First, let's consider $\{z: 0 < |z|<\pi\}$, then the solution says $$\begin{aligned} f(z)& =\frac{1}{\sin z}\\ & =\frac{1}{z-\frac{z^3}{3!}+\frac{z^5}{5!}-\cdots}\\ & =\frac{1}{z}\cdot \frac{1}{1-\left(\frac{z^2}{3!}-\frac{z^4}{5!}+\cdots\right)}\\ & =\frac{1}{z}\left[1+\left(\frac{z^2}{3!}-\frac{z^4}{5!}+\cdots\right)+\left(\frac{z^2}{3!}-\frac{z^4}{5!}+\cdots\right)^2+\cdots\right] \end{aligned}$$ My questions are:

Do we need $\left|\frac{z^2}{3!}-\frac{z^4}{5!}+\cdots\right|<1$ to get the last step? If we do, then why it is less than 1?

Thanks for any help!

Answer 1

We have that

$$g(z) = 1-\left(\frac{z^2}{3!}-\frac{z^4}{5!}+\cdots\right)$$

equals $\sin(z)/z$ for all $z\neq 0$. Since $\sin(\pi/2) = 1$, we have $g(\pi/2) = 2/\pi$, that is, $|g(\pi/2)|<1$.

Now, $g$ is entire (why?), so in particular it is continuous. It follows that $|g|<1$ in some open set $U\subset \mathbb C$ containing $\pi/2$, so the last step is valid for $z\in U$. At this point, it suffices to invoke the uniqueness of the Laurent series.

---

The uniqueness of Laurent series' coefficients is a very powerful tool for calculating them. It implies that if your 'chain of equalities' (in your calculations) holds true in an open subset of your annulus, then the end result holds true in all of the annulus.

Answer 2

Yes, you do need that sum, which is the same as $(\sin{z})/z-1$, to be smaller than $1$ to make the expansion. This actually occurs on a smaller region than that where the Laurent series turns out to converge:

(there is no nice expression for this set since it is specified using exponentials and powers.)
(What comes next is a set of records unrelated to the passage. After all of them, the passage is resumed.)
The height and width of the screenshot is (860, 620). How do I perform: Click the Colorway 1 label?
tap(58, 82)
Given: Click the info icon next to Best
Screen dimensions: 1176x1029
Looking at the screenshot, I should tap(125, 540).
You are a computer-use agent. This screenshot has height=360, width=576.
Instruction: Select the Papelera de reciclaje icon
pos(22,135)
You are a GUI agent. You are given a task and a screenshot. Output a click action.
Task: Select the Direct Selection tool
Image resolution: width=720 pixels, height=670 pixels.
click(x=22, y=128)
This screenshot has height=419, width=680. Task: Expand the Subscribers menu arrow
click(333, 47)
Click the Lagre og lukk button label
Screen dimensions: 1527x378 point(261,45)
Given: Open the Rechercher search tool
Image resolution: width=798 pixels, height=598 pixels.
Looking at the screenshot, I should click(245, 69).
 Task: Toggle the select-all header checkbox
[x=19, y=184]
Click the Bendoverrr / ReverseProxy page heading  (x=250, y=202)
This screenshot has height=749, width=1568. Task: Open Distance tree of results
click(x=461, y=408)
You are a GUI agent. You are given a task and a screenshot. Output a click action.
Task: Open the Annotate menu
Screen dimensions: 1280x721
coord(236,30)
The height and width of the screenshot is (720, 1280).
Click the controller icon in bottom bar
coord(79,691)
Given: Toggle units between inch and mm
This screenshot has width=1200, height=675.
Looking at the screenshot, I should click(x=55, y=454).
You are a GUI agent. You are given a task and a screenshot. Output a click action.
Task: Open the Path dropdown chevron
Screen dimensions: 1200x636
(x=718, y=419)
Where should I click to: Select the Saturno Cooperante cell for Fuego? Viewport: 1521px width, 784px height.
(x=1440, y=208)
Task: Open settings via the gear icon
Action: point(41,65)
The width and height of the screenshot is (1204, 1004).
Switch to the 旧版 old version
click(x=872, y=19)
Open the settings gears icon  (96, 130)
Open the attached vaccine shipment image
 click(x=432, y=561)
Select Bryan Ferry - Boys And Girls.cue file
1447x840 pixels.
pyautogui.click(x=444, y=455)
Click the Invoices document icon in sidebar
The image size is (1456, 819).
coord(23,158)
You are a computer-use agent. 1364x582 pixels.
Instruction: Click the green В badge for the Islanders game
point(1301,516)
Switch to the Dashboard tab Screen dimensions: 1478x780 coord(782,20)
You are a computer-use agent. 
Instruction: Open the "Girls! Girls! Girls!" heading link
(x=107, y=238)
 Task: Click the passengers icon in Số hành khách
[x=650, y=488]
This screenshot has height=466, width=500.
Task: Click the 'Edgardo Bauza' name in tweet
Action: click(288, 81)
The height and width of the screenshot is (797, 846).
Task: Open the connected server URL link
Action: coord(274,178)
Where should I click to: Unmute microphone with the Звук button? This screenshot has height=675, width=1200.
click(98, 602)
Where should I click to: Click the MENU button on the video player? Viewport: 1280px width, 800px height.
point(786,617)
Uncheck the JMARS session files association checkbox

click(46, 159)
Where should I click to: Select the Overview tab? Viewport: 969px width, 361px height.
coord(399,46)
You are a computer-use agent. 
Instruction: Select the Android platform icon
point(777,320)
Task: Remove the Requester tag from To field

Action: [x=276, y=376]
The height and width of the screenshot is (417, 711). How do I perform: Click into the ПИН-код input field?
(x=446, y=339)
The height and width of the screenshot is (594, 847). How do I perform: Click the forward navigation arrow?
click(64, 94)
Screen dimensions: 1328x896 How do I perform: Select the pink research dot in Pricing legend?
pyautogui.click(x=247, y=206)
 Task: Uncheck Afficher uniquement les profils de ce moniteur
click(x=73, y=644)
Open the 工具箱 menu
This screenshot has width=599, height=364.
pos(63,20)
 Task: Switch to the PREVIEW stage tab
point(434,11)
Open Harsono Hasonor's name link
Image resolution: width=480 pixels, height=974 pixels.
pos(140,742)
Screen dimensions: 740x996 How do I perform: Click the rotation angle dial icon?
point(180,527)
However, as Fimpellizieri notes in the their answer, that this region contains an open set is enough to carry out the calculation, then the principle of analytic continuation implies that the series you find as a result of the calculation converges to the function on a larger set: it being a power series, this is the disk that has radius the distance from the expansion point to the nearest non-removable singularities, namely $\pi$.

---

As for the Laurent series for $\pi<\lvert z \rvert < 2\pi$, the function $$ f_i(z) = \frac{1}{\sin{z}} - \left( \frac{1}{z} - \frac{1}{z-\pi} - \frac{1}{z+\pi} \right) $$ is analytic inside $\lvert z \rvert < 2\pi$, while $$ f_o(z) = \frac{1}{z} - \frac{1}{z-\pi} - \frac{1}{z+\pi} $$ is analytic in $ \pi > \lvert z \rvert$. These therefore provide an appropriate decomposition $f=f_o+f_i$ for Laurent's theorem to apply. We then expand $f_i(z)$ in a power series about $z=0$, and $f_o(z)$ as a power series in $1/z$, i.e. about $z=\infty$.